Stored data

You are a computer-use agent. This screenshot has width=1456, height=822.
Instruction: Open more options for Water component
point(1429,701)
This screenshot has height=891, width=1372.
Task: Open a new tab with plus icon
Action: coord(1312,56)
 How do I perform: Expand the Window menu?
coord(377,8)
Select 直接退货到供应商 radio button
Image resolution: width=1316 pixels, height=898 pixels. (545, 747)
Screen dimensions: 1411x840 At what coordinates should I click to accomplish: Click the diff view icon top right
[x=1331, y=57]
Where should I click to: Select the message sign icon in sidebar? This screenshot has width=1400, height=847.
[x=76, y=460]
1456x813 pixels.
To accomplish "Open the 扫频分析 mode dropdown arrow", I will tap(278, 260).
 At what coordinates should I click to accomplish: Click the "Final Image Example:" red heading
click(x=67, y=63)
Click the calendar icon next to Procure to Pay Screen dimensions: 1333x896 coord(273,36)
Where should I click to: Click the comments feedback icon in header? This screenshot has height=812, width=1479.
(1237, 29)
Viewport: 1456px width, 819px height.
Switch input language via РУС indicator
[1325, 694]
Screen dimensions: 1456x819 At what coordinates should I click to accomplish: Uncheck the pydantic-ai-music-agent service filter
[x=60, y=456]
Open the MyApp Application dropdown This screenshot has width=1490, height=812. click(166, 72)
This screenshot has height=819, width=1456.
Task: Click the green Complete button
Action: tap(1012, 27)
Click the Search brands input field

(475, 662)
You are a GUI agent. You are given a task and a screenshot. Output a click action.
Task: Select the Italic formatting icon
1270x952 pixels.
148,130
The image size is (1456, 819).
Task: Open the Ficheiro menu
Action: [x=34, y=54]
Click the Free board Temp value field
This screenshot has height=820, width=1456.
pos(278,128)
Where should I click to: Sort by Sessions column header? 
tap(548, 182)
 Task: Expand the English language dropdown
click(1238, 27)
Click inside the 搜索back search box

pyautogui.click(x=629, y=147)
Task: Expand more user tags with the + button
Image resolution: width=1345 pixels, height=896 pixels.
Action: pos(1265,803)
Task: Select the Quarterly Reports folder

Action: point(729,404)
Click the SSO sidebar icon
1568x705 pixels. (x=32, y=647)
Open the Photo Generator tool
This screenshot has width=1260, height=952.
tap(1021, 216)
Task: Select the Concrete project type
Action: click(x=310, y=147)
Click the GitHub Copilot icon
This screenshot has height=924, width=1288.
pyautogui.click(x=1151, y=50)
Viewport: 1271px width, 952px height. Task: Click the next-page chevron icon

■ **EXERCISE AIM**: Show all lines from the entries that hold "next".

■ **SOLUTION TO THE PROBLEM**:
Click the calendar icon next to Procure to Pay Screen dimensions: 1333x896 coord(273,36)
Viewport: 1271px width, 952px height. Task: Click the next-page chevron icon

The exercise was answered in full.